▶ [Work instructions]
Print the lines from the one with "HOME (63, 881)" up to and including the one with "Aceitar (1003, 2531)", copied exactly, and nothing else.

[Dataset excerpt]
>>>

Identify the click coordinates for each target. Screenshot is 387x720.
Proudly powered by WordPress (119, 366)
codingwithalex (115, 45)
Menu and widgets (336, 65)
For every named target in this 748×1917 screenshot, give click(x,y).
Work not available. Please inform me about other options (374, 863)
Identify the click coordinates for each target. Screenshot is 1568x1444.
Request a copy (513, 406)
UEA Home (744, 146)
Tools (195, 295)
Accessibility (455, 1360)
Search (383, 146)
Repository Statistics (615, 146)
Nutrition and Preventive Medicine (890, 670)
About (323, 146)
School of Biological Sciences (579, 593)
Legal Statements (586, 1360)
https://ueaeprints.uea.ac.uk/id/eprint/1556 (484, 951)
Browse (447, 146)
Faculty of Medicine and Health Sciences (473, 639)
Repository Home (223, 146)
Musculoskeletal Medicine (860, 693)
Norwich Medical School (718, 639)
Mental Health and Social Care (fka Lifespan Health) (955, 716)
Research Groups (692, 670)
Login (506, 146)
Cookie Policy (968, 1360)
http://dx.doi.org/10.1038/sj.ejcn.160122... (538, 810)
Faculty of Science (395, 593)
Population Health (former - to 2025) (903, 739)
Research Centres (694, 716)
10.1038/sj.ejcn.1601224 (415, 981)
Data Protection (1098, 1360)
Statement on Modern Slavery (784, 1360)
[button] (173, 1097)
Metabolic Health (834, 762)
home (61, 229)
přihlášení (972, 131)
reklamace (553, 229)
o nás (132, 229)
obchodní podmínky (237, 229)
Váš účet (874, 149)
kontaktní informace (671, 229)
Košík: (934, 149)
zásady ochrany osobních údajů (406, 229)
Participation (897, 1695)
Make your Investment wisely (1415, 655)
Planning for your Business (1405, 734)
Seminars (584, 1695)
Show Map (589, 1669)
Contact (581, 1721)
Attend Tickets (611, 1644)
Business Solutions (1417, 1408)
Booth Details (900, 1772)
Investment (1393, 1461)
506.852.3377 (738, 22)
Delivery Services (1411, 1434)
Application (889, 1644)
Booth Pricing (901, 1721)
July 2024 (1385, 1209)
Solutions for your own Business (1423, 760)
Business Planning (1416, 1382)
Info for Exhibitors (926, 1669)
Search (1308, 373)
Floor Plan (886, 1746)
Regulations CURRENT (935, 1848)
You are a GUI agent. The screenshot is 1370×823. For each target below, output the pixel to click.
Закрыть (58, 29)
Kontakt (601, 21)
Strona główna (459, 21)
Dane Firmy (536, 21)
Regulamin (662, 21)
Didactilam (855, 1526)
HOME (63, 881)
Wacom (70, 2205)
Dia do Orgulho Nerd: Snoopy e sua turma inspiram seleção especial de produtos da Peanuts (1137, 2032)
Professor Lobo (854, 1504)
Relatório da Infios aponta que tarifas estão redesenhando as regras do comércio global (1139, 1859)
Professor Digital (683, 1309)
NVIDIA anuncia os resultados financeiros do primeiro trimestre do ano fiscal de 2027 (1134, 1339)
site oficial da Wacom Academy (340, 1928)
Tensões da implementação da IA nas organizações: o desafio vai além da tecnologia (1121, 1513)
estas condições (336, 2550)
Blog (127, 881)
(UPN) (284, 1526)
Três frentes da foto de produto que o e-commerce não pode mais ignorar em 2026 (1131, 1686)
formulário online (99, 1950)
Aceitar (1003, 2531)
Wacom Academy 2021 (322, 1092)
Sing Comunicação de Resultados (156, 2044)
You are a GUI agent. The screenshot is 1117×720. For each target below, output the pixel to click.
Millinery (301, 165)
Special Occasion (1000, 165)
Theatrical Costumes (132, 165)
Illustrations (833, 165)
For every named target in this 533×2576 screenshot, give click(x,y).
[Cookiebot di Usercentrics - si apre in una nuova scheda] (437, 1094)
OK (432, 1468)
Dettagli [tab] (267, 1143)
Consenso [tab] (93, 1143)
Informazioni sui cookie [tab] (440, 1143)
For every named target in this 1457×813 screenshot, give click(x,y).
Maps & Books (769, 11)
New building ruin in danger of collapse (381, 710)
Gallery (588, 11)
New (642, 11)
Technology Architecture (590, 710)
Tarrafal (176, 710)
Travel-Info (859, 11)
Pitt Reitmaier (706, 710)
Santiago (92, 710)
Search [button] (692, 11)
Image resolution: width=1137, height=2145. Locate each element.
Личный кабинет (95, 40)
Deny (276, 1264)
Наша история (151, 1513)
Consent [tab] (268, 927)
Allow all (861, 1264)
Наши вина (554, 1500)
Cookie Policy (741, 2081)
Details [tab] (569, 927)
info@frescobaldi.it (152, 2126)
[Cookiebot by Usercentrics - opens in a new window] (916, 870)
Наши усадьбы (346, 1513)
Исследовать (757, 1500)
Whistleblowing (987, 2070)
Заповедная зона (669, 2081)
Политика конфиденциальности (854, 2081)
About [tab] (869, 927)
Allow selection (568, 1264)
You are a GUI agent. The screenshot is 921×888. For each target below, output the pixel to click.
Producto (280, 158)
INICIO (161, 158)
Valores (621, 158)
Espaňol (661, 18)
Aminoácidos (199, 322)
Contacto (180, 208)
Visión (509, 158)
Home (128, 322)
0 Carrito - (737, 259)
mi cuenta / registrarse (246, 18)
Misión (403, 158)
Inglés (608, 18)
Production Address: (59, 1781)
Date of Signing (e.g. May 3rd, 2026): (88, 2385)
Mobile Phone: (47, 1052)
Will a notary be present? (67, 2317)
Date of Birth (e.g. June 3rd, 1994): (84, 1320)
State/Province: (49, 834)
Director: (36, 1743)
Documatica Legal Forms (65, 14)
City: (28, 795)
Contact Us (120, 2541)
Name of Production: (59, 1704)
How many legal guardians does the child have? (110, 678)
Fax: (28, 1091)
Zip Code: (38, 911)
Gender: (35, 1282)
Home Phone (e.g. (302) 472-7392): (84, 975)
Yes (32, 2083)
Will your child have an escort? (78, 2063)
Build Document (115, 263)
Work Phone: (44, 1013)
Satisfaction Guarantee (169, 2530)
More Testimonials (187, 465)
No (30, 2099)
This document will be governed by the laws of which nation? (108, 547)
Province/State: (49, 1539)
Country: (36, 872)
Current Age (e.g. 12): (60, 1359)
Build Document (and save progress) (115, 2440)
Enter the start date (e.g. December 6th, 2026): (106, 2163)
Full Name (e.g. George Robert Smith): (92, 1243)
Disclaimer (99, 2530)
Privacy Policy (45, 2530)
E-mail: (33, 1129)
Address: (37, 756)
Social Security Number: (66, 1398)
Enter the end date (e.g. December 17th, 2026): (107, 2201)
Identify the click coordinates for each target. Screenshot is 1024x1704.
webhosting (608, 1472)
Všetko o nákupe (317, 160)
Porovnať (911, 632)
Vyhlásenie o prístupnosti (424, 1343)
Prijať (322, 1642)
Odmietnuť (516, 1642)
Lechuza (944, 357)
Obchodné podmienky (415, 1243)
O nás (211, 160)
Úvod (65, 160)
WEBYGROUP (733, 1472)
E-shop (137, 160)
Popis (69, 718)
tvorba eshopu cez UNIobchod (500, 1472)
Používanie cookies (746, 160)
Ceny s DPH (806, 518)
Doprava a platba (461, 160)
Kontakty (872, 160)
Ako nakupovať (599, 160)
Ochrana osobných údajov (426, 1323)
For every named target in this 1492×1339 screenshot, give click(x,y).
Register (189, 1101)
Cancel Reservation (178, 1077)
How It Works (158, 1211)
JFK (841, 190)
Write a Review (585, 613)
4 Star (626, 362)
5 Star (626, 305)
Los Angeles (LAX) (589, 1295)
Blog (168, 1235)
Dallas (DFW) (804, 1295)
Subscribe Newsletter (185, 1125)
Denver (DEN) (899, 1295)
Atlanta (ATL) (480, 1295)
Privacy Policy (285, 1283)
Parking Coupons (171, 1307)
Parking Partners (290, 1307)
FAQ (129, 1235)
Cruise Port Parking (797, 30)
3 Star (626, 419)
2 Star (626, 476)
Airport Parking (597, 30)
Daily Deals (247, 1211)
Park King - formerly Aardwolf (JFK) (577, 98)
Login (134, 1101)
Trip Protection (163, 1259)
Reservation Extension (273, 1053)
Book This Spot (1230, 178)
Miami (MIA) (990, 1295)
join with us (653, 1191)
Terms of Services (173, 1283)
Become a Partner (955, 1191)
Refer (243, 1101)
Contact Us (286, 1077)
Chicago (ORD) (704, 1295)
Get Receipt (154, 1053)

<<<

▶ [Response to the exercise]
HOME (63, 881)
Wacom (70, 2205)
Dia do Orgulho Nerd: Snoopy e sua turma inspiram seleção especial de produtos da Peanuts (1137, 2032)
Professor Lobo (854, 1504)
Relatório da Infios aponta que tarifas estão redesenhando as regras do comércio global (1139, 1859)
Professor Digital (683, 1309)
NVIDIA anuncia os resultados financeiros do primeiro trimestre do ano fiscal de 2027 (1134, 1339)
site oficial da Wacom Academy (340, 1928)
Tensões da implementação da IA nas organizações: o desafio vai além da tecnologia (1121, 1513)
estas condições (336, 2550)
Blog (127, 881)
(UPN) (284, 1526)
Três frentes da foto de produto que o e-commerce não pode mais ignorar em 2026 (1131, 1686)
formulário online (99, 1950)
Aceitar (1003, 2531)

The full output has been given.